Monday, March 14, 2011

The Museum of Innocence

The Museum of Innocence
Orhan Pamuk, trans. Maureen Freely
Vintage International, 2009
531 pages
ISBN 978-0307386243
Recommended by: Andre





This book. I loved this book. It is an early contender for My Favourite Book I Read This Year. Not only is it a novel on a subject very close to my heart and mind (i.e., romantic obsession and possession, the subject of my senior thesis), but it was probably the most remarkable experience I've had reading a book so far. As I've come to realise, mostly through going to shows, the truly transcendent experience of going to a concert or reading a novel can't be achieved through objective merit alone-- the ones that stay with you do so because the external experience-- what you yourself bring to the table-- aligns perfectly with the novel or concert or whatever in question to produce something truly amazing. So let's recap-- I started reading The Museum of Innocence a week or so before I left for Istanbul, the hometown of the author and location of the events of the novel, and finished it there. I had already read three of Pamuk's books and so was familiar with and excited about him as an author. When I arrived in Istanbul, the friend I was visiting had just finished re-reading it (having recommended it to me last March, when I was finishing my thesis), and we were both pretty excited to have someone to talk to about it. Being able to share a novel with someone is something I value very highly, and to be able to share it with not only another person, but to be in the city it's about... well, there you have it. The recipe for a truly memorable reading experience.

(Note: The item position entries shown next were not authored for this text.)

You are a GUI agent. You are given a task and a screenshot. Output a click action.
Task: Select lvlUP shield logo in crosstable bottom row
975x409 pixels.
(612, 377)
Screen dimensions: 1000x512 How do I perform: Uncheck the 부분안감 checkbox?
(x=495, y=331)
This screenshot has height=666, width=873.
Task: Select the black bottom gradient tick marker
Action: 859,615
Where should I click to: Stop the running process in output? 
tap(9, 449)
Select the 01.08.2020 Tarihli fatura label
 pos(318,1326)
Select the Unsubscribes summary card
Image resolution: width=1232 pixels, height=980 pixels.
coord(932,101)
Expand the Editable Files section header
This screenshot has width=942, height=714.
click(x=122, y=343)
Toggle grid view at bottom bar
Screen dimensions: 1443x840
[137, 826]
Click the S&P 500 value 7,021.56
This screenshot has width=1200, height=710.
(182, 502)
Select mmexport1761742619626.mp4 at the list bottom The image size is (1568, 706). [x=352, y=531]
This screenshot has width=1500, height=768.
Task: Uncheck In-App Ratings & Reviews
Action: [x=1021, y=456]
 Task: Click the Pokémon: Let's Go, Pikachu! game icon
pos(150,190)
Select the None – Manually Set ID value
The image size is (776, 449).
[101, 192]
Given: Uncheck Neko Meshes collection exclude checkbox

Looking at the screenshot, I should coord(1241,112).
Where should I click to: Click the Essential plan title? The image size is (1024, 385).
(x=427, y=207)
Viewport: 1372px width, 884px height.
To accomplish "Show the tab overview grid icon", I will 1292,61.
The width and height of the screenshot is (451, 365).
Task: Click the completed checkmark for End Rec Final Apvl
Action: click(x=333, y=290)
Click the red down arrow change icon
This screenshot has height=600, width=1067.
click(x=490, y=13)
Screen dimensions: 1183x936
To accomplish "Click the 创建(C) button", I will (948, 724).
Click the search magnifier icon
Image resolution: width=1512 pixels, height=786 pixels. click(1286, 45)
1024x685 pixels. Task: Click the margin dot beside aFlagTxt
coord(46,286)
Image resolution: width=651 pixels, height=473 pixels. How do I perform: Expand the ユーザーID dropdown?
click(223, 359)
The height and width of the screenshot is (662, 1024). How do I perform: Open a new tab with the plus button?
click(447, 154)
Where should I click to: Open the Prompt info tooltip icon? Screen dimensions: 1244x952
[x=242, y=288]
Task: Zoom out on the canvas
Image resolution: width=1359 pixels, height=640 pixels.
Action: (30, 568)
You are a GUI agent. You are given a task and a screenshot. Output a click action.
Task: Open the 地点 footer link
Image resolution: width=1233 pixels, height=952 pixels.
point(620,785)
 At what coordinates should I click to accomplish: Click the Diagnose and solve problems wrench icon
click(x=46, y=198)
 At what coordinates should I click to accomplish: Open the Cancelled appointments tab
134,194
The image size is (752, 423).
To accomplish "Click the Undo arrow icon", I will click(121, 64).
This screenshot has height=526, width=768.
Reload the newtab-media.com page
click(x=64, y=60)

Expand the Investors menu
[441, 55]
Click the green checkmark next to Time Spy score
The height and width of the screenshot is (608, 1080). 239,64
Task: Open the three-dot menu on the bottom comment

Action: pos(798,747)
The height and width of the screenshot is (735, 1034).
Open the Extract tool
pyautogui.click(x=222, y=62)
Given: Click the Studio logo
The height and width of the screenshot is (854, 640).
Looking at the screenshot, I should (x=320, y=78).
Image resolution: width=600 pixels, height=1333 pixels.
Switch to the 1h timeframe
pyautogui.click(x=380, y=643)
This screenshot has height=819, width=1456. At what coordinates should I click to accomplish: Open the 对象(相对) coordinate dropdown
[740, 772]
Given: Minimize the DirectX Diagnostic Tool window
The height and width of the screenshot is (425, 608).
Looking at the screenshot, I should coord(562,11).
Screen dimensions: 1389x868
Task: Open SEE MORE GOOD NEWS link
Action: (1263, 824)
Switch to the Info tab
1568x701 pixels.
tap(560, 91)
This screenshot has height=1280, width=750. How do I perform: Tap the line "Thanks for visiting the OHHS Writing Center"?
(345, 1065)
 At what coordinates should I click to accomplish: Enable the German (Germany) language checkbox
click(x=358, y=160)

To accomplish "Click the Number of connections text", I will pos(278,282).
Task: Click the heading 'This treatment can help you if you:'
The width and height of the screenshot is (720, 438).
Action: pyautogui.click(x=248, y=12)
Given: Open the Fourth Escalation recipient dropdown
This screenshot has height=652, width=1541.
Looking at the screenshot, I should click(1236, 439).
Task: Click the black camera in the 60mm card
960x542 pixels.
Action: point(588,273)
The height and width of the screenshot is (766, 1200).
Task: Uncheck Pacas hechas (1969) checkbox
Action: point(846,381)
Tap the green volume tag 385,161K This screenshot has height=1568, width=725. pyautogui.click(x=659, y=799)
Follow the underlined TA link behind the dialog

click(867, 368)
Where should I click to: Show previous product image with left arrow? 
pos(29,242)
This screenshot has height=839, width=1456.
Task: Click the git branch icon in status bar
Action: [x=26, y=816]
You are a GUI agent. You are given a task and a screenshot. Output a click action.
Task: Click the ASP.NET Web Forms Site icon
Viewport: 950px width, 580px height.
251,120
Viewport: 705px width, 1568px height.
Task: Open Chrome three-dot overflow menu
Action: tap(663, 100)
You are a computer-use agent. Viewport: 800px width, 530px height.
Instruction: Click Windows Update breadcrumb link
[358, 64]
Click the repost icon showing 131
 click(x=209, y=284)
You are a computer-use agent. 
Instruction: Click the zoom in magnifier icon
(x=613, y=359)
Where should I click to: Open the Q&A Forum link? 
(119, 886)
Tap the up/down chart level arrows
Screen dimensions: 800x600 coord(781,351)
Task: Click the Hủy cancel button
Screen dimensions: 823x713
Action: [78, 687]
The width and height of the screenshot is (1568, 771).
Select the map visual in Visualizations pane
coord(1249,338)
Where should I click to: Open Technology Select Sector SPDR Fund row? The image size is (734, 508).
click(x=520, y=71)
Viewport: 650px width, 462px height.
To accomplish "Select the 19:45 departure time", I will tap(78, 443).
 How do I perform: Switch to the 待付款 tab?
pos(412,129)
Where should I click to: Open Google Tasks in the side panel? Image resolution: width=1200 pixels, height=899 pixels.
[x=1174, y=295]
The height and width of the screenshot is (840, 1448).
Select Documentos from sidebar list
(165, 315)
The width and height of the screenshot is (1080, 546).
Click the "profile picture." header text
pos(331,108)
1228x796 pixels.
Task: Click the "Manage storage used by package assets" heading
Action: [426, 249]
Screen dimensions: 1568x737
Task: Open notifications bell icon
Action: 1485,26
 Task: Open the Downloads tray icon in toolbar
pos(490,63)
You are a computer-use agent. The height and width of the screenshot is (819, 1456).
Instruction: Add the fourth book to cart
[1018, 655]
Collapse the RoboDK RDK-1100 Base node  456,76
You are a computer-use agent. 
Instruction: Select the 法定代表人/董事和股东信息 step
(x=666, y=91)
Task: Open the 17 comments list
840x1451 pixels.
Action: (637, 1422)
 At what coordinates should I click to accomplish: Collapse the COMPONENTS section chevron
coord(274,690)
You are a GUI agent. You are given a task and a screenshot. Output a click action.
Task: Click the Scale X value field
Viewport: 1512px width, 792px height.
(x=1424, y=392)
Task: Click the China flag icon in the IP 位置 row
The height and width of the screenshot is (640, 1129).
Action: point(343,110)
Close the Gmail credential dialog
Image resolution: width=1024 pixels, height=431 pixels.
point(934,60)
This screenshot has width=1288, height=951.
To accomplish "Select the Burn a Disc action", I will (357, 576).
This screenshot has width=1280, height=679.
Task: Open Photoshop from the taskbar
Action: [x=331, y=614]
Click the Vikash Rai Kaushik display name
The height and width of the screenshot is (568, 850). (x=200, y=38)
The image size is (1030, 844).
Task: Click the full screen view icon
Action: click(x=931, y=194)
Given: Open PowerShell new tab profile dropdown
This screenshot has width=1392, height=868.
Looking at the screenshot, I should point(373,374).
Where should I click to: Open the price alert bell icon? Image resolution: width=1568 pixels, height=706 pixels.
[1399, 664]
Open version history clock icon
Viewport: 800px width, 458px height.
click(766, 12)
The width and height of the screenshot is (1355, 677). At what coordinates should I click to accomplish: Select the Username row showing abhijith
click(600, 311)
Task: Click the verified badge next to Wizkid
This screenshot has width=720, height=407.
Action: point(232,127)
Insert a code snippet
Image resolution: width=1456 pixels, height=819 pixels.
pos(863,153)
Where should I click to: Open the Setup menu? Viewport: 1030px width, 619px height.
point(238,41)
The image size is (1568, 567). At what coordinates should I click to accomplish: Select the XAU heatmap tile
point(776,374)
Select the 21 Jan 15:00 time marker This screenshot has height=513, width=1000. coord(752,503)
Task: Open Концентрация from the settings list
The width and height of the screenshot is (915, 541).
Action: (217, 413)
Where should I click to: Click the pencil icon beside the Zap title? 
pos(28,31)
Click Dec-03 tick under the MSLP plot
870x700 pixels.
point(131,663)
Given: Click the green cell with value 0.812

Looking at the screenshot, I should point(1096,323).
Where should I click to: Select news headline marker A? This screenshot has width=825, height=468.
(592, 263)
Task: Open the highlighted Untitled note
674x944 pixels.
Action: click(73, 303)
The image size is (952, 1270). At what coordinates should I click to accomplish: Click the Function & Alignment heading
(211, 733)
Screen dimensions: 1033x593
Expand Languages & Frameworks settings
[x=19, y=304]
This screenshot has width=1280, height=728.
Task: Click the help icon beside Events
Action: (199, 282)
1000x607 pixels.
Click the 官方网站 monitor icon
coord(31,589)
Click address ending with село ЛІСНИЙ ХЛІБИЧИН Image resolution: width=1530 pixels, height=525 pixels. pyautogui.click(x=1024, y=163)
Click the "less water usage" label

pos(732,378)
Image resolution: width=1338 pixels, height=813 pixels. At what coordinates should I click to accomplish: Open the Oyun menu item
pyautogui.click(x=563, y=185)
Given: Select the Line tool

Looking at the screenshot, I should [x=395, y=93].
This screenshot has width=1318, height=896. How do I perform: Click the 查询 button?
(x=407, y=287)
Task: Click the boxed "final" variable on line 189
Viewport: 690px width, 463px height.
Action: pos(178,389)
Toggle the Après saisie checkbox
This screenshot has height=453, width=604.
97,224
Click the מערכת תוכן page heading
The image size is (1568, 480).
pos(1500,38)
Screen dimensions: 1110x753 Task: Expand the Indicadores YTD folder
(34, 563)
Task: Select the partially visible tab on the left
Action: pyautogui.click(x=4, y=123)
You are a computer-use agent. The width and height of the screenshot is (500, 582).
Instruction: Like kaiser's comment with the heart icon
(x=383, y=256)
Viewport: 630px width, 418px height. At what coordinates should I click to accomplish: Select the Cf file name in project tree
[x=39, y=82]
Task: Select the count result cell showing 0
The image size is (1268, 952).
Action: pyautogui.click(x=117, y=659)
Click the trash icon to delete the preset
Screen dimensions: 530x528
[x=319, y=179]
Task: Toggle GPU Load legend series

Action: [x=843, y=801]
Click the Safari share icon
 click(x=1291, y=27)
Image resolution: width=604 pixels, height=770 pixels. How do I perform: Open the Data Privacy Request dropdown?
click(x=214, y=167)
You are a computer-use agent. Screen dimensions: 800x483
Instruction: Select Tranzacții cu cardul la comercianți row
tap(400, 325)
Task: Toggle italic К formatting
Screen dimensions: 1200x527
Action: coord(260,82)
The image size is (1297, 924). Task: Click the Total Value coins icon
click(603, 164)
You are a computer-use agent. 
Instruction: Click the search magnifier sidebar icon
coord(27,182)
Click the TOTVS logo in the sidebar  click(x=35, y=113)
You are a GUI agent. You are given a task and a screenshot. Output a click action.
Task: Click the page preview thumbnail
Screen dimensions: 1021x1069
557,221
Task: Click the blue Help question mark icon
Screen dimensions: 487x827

Briefly, Museum is about Kemal, the sort of Orhan Pamuk protagonist I've started to become familiar with-- young-ish, melancholy-ish, somewhat aimless, prone to disastrous romantic attachments. Kemal is interesting, though, because he is not an artist, but a rather apathetic businessman, born into a rich family and given a position in the family business (in my experience most, if not almost all, protagonists in these narratives of disastrous romantic obsession are artists or academics). Kemal is happily engaged to Sibel, but upon a chance meeting with a distant relation, Füsun, he begins an ill-fated affair. The affair ends fairly quickly, but Kemal's emotional involvement with Füsun does not, to the detriment of, well, basically his entire life-- his engagement, his friendship, his business, all forgotten in the light of his all-consuming obsession. He begins to collect little objects connected, sometimes quite distantly, to Füsun. It is this objects that comprise the so-called Museum of Innocence.


The Museum of Innocence, on Cukurcuma


As in all of Pamuk's books, the line between fiction and reality is artfully blurred; there is the appearance of Pamuk himself at the end of the novel that I have come to expect by this point, as well as a map at the beginning of the novel pinpointing the exact location in Istanbul of the Museum of Innocence (which I set out to find one day), and in true Nabakovian style, an index at the back of important names occur throughout the novel. Not only here, though, is this line less clear than it could be: having just finished Memories and the City, Pamuk's memoir, I was struck by how closely certain places, experiences, feelings and people in Museum mirror the ones described there. Museum, out of the novels I've read, seems the most personal yet of Pamuk's novels, the nearest to being autobiographical. Of course, it is not as if Kemal is as simple as a fictional stand-in for Pamuk, since Pamuk appears as himself in the novel-- but it is perhaps a little more complicated than saying that he isn't, either.

There are also some fairly intriguing meditations on the museum, enhanced for me by all the museums I went to during my stay in Istanbul (everywhere from Ayasofya to the Istanbul Modern); I'm starting to want to write a paper on the museum, or on the act of collecting. Fascinatingly, Pamuk continues to bring this novel into the realm of reality by opening a real Museum of Innocence, supposedly later this year, at the location on Cukurcuma (I assume, given the fresh coat of paint and security cameras in the photo above), containing artifacts collected by himself from the Istanbul of his childhood. I'm a little sad I won't get to see it.

It appears that, like a big moron, I neglected to mark quotations I particularly liked, so I won't be able to include any of them-- I was hoping I had at least marked something about museums and curators from the section at the end of the novel where Kemal, now interested in displaying his very weird collection of Füsun's things, visits thousands of museums around the world, displaying collections sometimes as bizarre as his. But I didn't.

And so ends the Orhan Pamuk Project, for the time being. I did buy The Black Book a week or so ago (I was tempted to buy it at the wonderful Isankitap in Istanbul, but English books are understandably pricey and the Vintage International edition is nicer anyway), but I think I'll leave it for later on, when I want something familiar that I know I'll enjoy and be fascinated by. If I ever end up writing an MA thesis in literature, Pamuk is looking like a pretty likely topic for it.